Provided records:

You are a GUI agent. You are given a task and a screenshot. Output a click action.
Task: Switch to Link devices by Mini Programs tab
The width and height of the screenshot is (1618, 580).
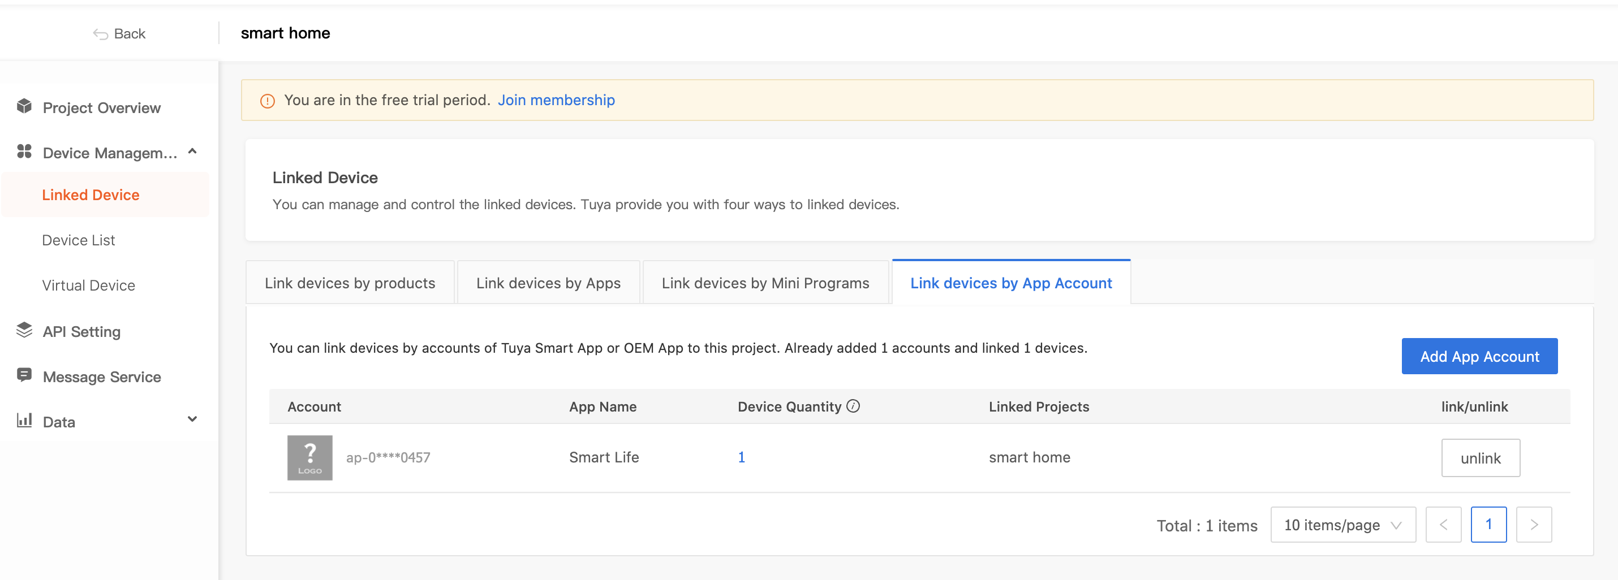pyautogui.click(x=765, y=283)
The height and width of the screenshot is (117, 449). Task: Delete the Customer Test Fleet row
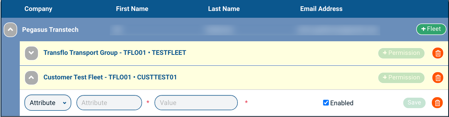point(438,78)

The problem: Where a line contains "The height and", begin there and set down exactly each line through the end of the data above, omitting any pictures.

Worked solution:
The height and width of the screenshot is (117, 449). Task: Delete the Customer Test Fleet row
point(438,78)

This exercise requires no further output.